╭─ Dataset records

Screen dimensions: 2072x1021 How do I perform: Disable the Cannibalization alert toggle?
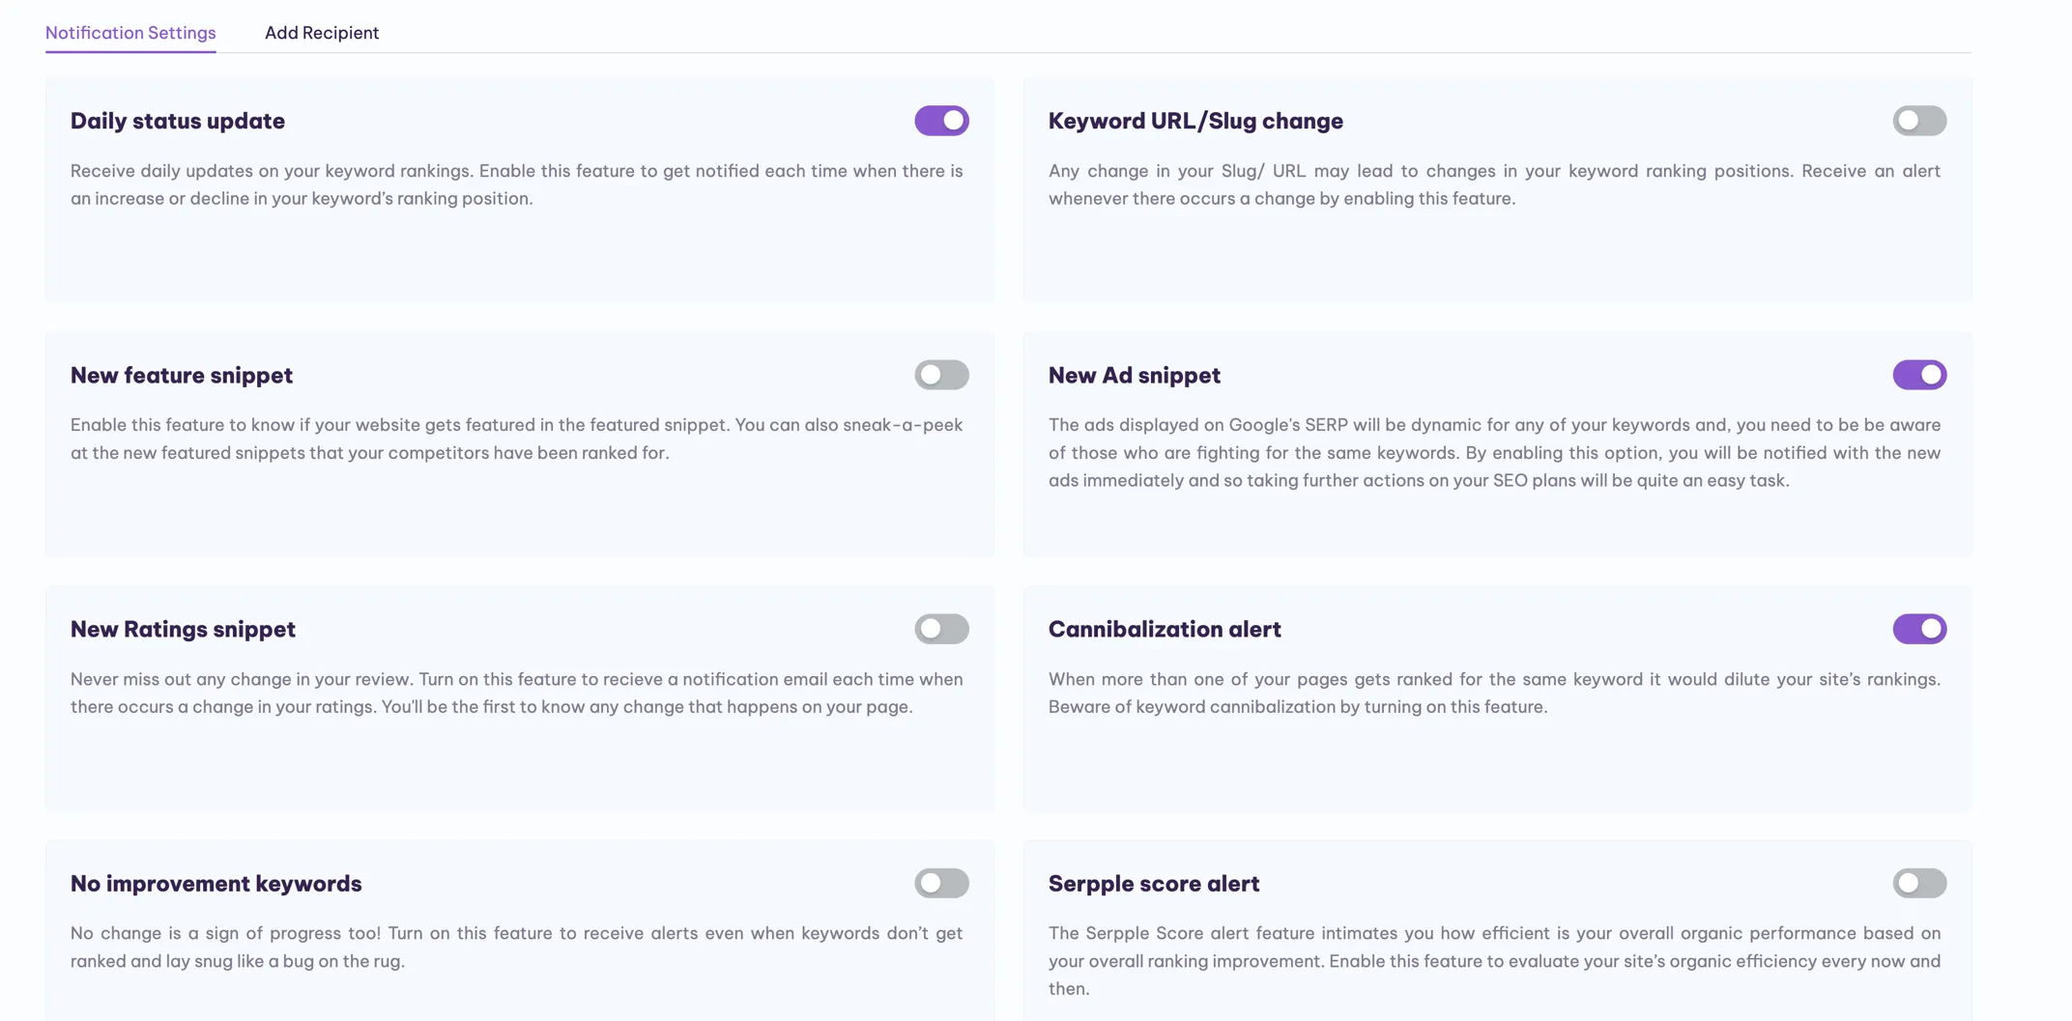1919,629
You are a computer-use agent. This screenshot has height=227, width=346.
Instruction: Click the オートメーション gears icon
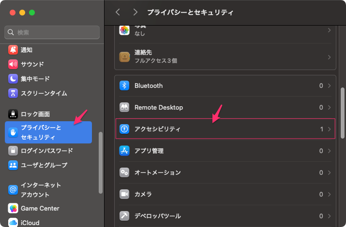124,172
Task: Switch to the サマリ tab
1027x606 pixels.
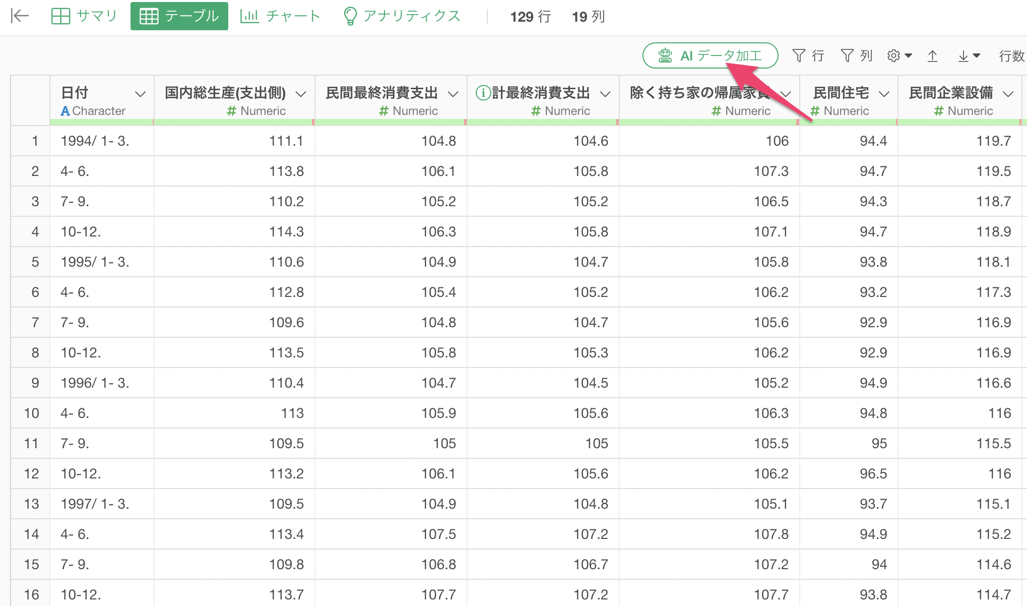Action: pos(84,16)
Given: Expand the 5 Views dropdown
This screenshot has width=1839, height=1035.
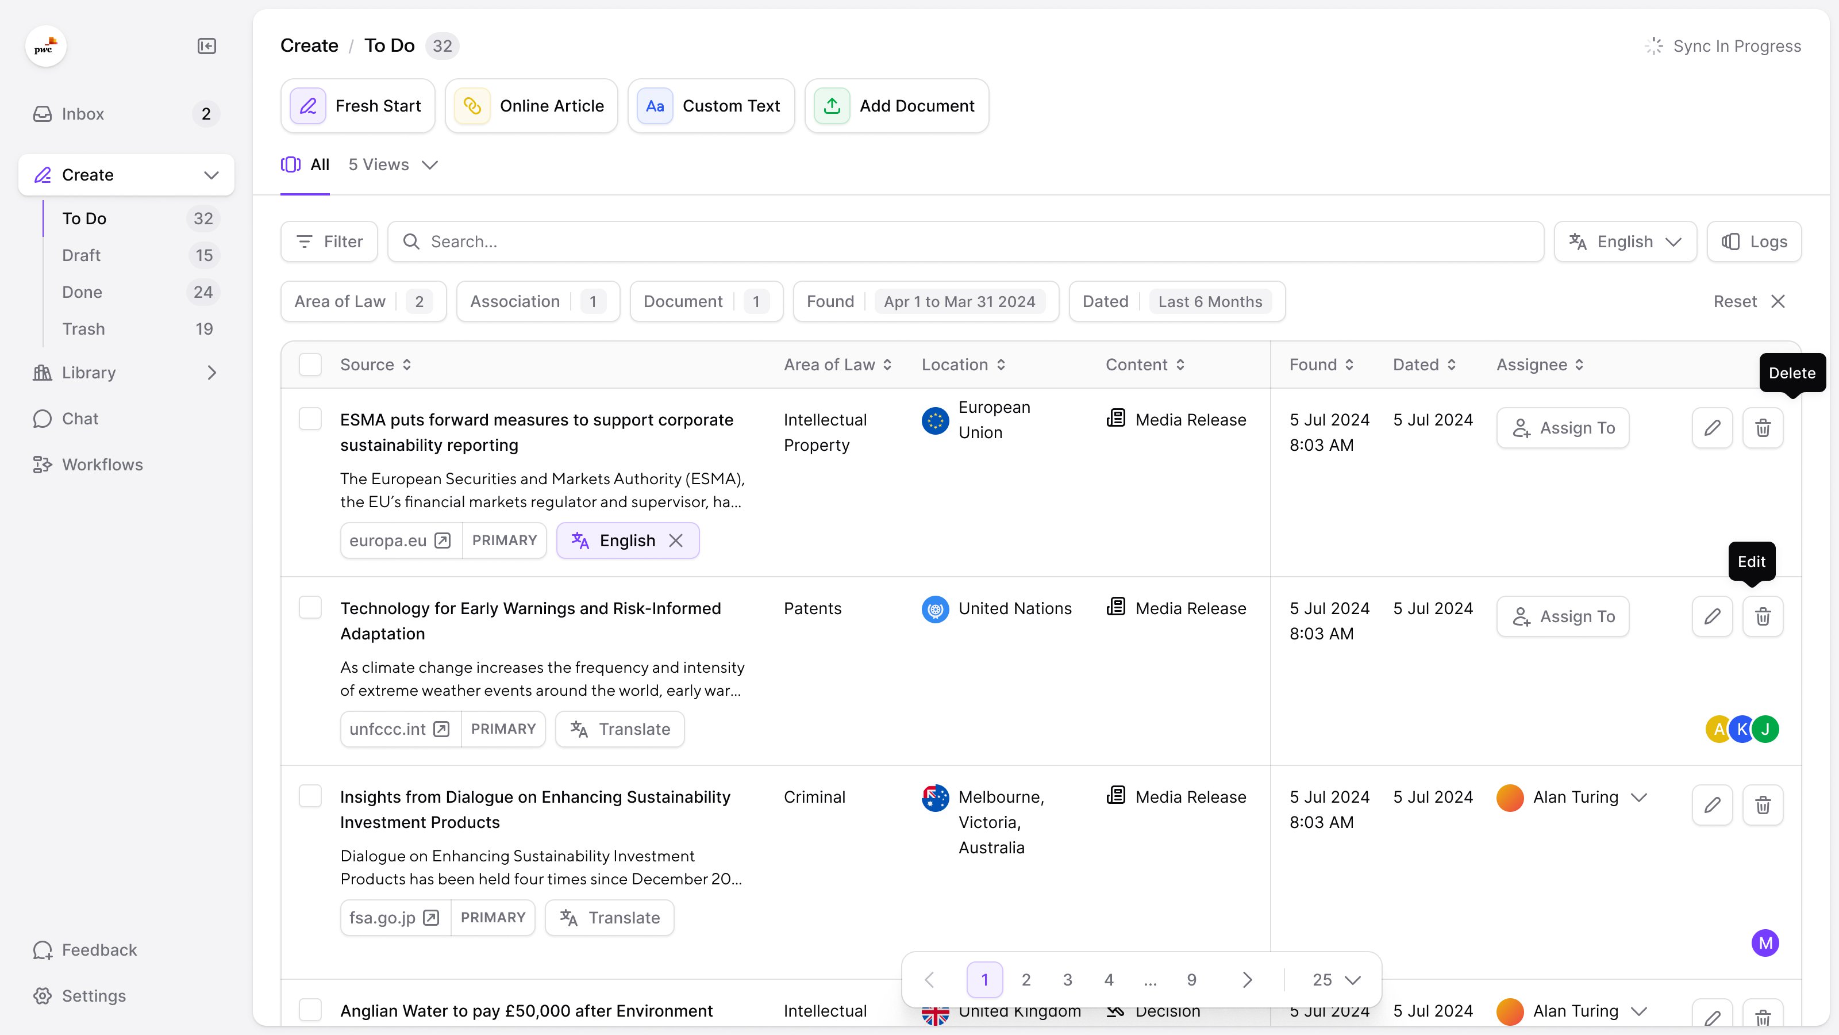Looking at the screenshot, I should (393, 165).
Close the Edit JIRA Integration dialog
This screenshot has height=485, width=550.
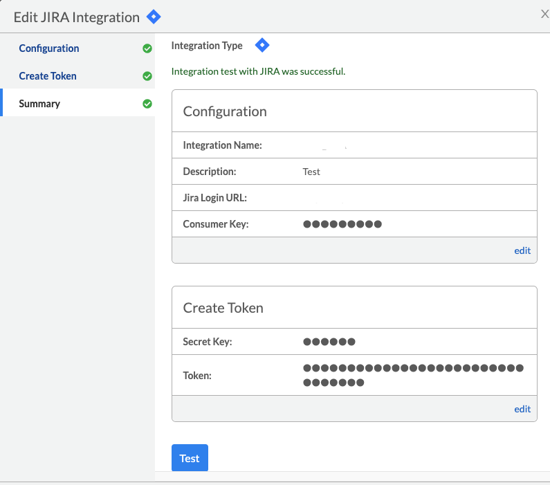(544, 14)
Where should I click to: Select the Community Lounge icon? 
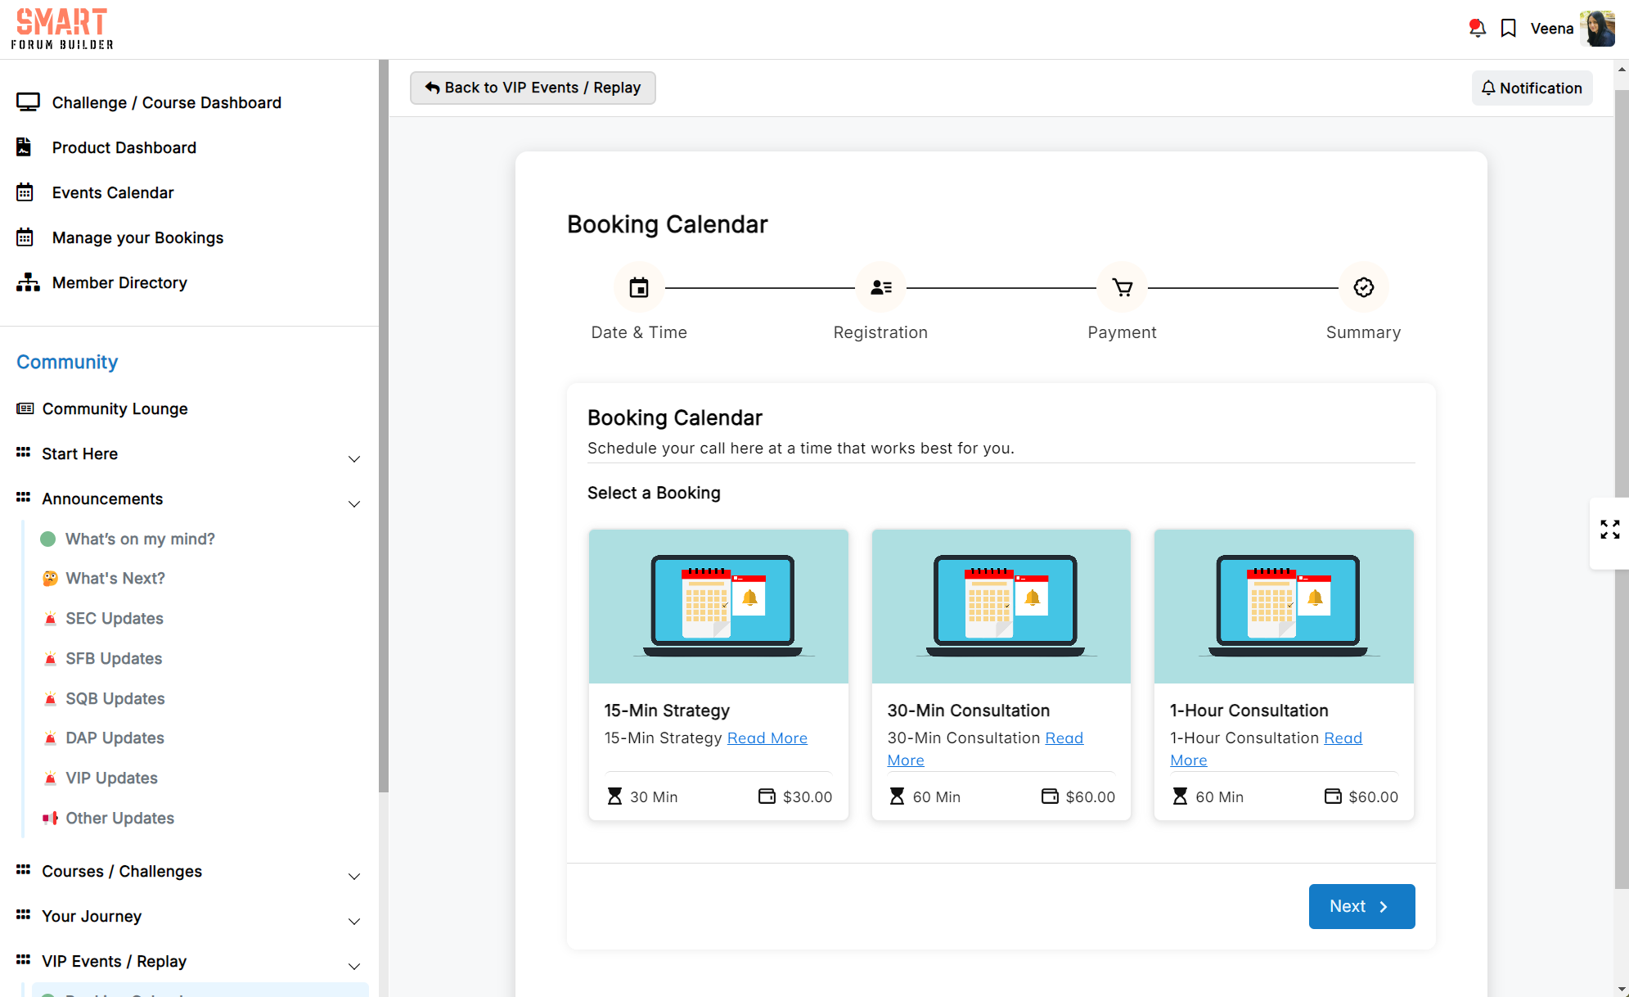click(x=25, y=408)
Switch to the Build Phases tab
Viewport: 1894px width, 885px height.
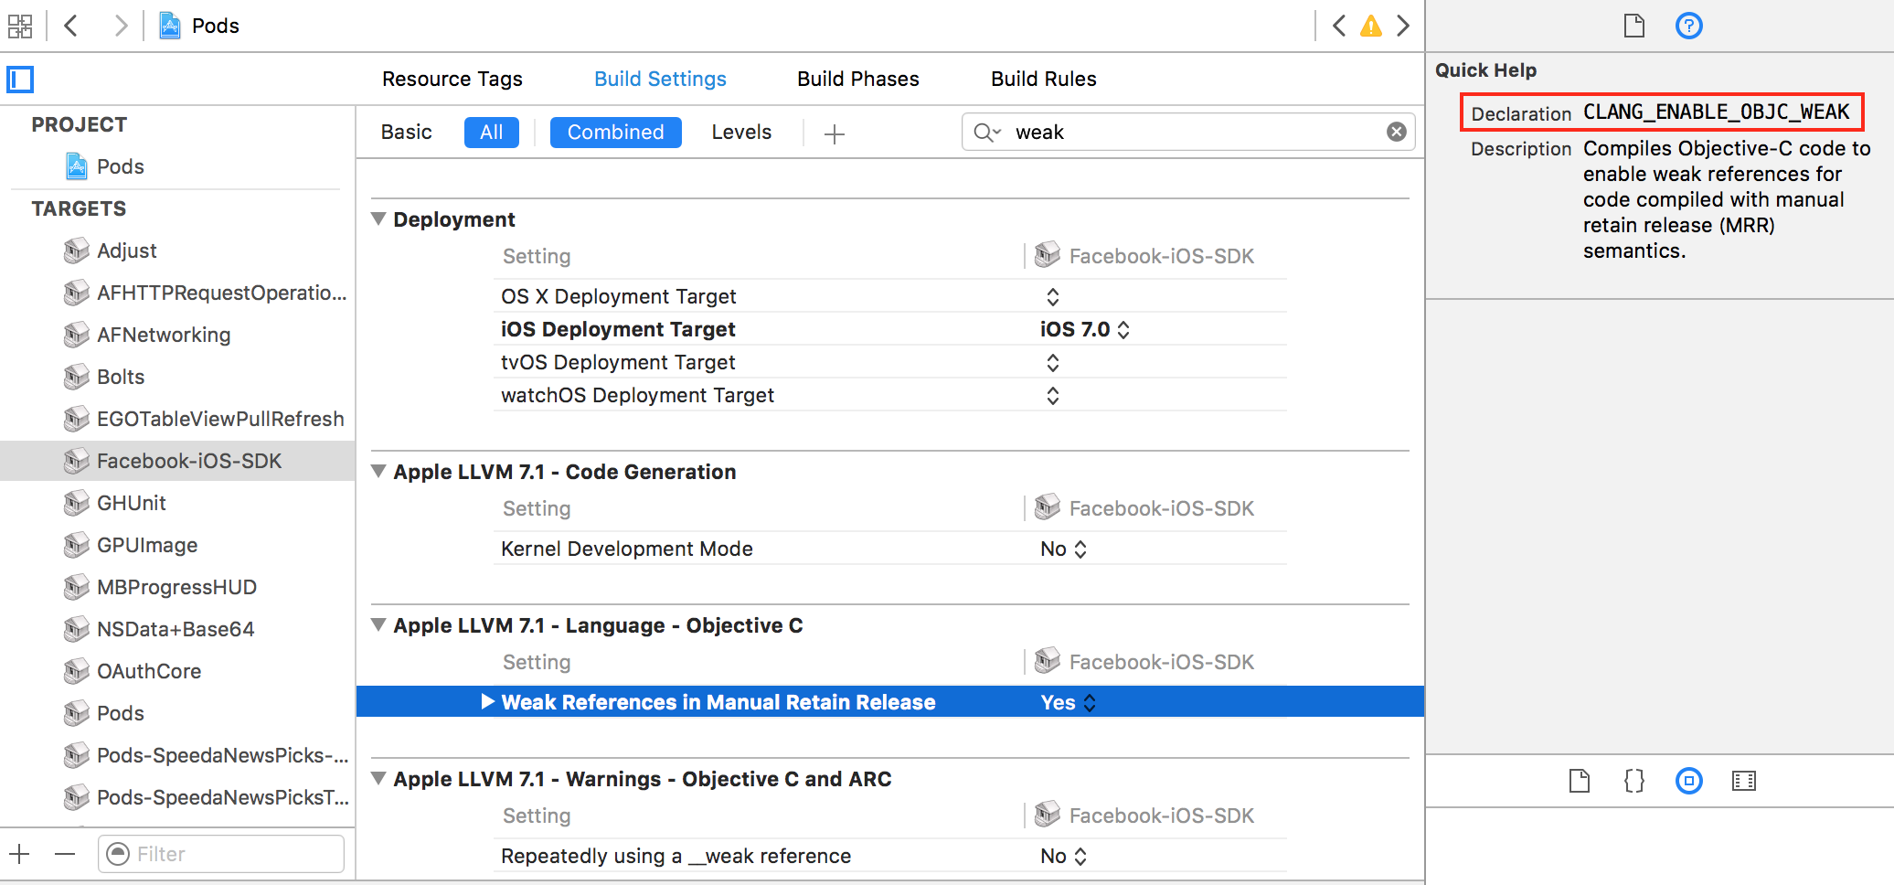(x=857, y=79)
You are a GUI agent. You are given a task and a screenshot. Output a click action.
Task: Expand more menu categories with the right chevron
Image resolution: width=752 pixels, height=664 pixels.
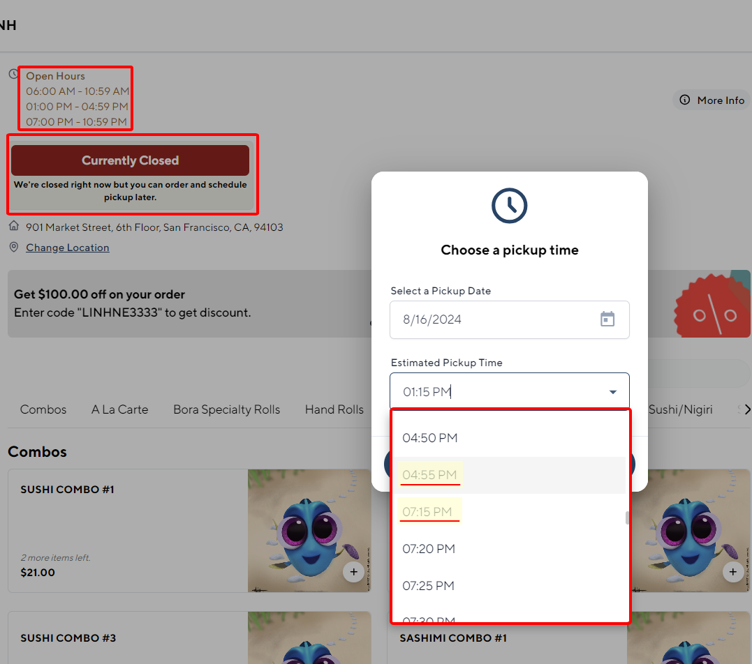pyautogui.click(x=746, y=409)
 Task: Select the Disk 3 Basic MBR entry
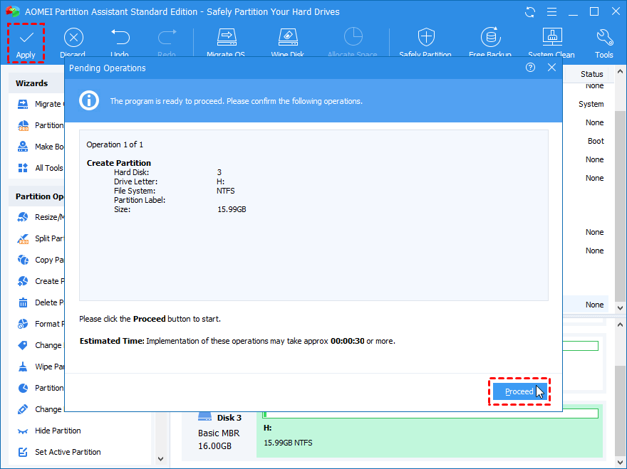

╰─

In every row above, replace "Switch to" with "Go to" and reproduce the rows otherwise unchanged, leaving out the pictures.

Screen dimensions: 2072x1021 How do I perform: Disable the Cannibalization alert toggle?
1919,629
You are a computer-use agent. This screenshot has height=227, width=346.
Instruction: Click the オートメーション gears icon
124,172
Task: Go to the サマリ tab
1027x606 pixels.
Action: pos(84,16)
Given: Expand the 5 Views dropdown
This screenshot has width=1839, height=1035.
Looking at the screenshot, I should (393, 165).
Close the Edit JIRA Integration dialog
This screenshot has height=485, width=550.
(544, 14)
Where should I click to: Select the Community Lounge icon? 
click(x=25, y=408)
Go to the Build Phases tab
Viewport: 1894px width, 885px height.
(x=857, y=79)
You are a GUI agent. You are given a task and a screenshot. Output a click action.
Task: Expand more menu categories with the right chevron
Image resolution: width=752 pixels, height=664 pixels.
pyautogui.click(x=746, y=409)
 Task: Select the Disk 3 Basic MBR entry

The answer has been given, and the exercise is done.